[Information provided]
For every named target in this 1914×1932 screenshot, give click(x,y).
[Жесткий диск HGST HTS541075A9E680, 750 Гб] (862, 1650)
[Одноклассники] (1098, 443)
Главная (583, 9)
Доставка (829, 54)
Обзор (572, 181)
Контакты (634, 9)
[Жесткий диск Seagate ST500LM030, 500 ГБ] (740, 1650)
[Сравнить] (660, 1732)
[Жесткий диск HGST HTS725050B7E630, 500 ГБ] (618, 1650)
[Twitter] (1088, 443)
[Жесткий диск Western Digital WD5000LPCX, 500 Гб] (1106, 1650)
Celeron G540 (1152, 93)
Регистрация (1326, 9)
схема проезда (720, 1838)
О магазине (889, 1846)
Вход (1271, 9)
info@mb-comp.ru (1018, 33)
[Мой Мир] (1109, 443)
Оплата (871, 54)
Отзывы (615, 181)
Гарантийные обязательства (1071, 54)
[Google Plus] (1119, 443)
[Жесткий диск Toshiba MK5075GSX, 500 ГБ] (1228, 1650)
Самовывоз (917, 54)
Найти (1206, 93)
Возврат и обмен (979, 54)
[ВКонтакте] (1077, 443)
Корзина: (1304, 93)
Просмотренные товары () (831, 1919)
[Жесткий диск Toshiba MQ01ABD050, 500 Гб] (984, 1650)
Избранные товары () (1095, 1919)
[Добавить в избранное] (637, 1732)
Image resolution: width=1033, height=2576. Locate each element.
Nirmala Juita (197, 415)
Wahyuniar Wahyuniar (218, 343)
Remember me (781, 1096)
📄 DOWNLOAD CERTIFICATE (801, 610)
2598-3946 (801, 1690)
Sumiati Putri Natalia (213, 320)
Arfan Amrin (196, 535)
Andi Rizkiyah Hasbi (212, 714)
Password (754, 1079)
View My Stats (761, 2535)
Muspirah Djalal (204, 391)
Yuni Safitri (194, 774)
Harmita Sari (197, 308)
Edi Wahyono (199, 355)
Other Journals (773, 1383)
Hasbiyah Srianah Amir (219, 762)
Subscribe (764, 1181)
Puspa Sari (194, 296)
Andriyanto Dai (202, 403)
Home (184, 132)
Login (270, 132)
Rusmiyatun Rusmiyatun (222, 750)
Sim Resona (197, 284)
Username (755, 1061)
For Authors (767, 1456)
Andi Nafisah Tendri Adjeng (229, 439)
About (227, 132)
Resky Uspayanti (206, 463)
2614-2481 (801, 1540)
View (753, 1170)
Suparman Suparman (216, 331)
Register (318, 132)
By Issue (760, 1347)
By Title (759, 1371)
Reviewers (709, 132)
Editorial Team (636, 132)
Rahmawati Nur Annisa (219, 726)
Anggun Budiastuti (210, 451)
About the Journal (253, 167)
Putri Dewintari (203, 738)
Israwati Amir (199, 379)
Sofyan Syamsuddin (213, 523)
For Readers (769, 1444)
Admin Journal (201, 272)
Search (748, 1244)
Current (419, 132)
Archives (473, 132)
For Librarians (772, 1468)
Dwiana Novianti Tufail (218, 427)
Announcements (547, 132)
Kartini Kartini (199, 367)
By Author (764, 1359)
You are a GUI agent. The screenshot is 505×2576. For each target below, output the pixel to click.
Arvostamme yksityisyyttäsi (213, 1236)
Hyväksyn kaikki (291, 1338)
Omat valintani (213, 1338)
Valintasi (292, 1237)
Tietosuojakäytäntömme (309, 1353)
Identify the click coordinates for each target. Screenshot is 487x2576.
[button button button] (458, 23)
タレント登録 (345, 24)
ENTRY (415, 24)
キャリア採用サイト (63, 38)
[/Information provided]
## Required work
Pull every line containing "Amir" out of the records.

## Answer section
Hasbiyah Srianah Amir (219, 762)
Israwati Amir (199, 379)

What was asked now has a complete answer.